A recent survey shows that average Chinese children sleep about
an hour less than their American counterparts. Researchers
attribute this to the heavier academic burden placed on Chinese
children.
But Xiaodan, a 12-year-old girl in Chengdu, sleeps a lot less,
even during the summer vacation. It is not because she has a lot
more school work to do or because she is a slow pupil. She has to
get up early to join her aunt and help her clean a section of the
street by the Jinjiang River.
In fact, Xiaodan started in August, when her aunt hurt herself
in a fall, and was hospitalized. Sometimes Xiaodan has to get up as
early as 3:00 am and work in the rain.
Ever since pictures of the girl cleaning the streets of Chengdu
appeared on the Internet, she has drawn a lot of media attention.
All the major Chinese language Internet portals as well as several
newspapers and a local TV station have carried Xiaodan's story.
While a lot of netizens have praised her as "the most beautiful
city cleaner of Chengdu", others have mulled over the resilience
and tenacity of the 12-year-old.
They marvel at the fact that Xiaodan could be such a hardworking
and understanding person. Her story testifies to the Chinese saying
that "children of the poor grow mature early".
Indeed, I have heard some college teachers complain that some
students have been so spoiled at home that they do not even know
how to use a broom or a mop. Some of their mothers actually travel
several hundreds kilometers by train to university campuses
regularly to help wash the clothes of their children.
The story of Xiaodan also exposes the disparity between the
urban and rural areas. Xiaodan is a girl from a rural family, whose
mother has mental problems and who has been raised by her
grandmother.
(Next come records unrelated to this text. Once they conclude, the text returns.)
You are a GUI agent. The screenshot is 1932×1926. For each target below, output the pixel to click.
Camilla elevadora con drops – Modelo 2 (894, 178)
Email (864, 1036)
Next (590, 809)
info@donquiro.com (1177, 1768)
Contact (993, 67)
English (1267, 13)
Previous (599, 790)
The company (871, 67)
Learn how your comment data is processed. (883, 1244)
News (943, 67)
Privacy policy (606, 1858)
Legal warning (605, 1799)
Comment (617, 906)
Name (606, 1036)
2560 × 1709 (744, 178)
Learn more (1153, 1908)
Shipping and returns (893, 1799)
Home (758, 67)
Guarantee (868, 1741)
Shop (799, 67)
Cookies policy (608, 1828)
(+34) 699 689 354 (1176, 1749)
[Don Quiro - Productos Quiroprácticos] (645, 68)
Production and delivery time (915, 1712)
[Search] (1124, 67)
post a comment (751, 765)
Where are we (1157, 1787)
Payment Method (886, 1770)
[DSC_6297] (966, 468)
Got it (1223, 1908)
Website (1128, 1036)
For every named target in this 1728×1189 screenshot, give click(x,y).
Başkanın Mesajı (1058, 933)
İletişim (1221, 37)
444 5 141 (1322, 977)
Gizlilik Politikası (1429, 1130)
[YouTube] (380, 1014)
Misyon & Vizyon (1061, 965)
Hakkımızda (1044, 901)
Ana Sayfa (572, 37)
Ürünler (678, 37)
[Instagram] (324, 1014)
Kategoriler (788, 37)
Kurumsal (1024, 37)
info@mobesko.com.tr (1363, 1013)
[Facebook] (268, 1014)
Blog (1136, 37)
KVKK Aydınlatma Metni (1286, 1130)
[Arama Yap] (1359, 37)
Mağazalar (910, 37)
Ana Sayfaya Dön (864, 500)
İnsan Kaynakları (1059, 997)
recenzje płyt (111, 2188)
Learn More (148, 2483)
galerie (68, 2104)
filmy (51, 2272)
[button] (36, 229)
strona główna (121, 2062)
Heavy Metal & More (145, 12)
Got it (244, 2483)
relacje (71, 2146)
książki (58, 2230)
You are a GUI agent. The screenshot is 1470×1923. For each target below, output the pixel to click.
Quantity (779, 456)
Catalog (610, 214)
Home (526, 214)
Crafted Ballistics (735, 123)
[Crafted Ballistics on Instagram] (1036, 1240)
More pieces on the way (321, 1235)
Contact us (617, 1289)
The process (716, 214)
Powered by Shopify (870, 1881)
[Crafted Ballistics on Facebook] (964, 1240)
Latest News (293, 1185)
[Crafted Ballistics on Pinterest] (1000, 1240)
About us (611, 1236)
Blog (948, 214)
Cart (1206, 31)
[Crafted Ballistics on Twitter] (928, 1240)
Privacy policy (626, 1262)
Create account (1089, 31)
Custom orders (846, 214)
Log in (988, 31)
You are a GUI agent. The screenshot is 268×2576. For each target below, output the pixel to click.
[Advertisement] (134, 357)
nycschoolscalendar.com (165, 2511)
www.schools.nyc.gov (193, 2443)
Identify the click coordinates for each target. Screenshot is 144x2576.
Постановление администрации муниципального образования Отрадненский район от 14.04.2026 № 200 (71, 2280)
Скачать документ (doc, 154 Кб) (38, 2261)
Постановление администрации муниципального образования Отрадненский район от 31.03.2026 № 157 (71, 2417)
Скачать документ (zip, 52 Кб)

She started to help collect grass to feed pigs when
she was 5 years old.
However, at least to her aunt, Xiaodan is not really unique.
"Our children cannot compare to the boys and girls of Chengdu," she
says. "She must labor more in order to know life is not easy and to
study hard."
But the story of Xiaodan underscores more than teaching children
how to grow up.
Even though her aunt has recovered, Xiaodan still works in the
streets on most weekends. That way, she says, she can help relieve
part of her aunt's work so that she "would not fall down again".
Meanwhile, she also helps her aunt to earn her full salary.
Otherwise, "her salary would be cut," she says.
Without doubt, Xiaodan becoming a temporary street cleaner
reveals that street cleaners work without sufficient social and
medical safety nets, which has affected their life and the life and
studies of their children.
While we praise and admire Xiaodan and children like her, we
must recognize the problems that have forced a 12-year-old to take
the place of her aunt as a street cleaner. We must also push the
government and other related institutions to work out measures to
help relieve the burden on the young shoulders of children like
Xiaodan.
It is laborers like Xiaodan's aunt who make the city clean and
urban life convenient.
The city beauticians are entitled to the necessary safety nets
which provide them and their children a better living. Xiaodan, and
children like her, would be able to get proper hours of sleep.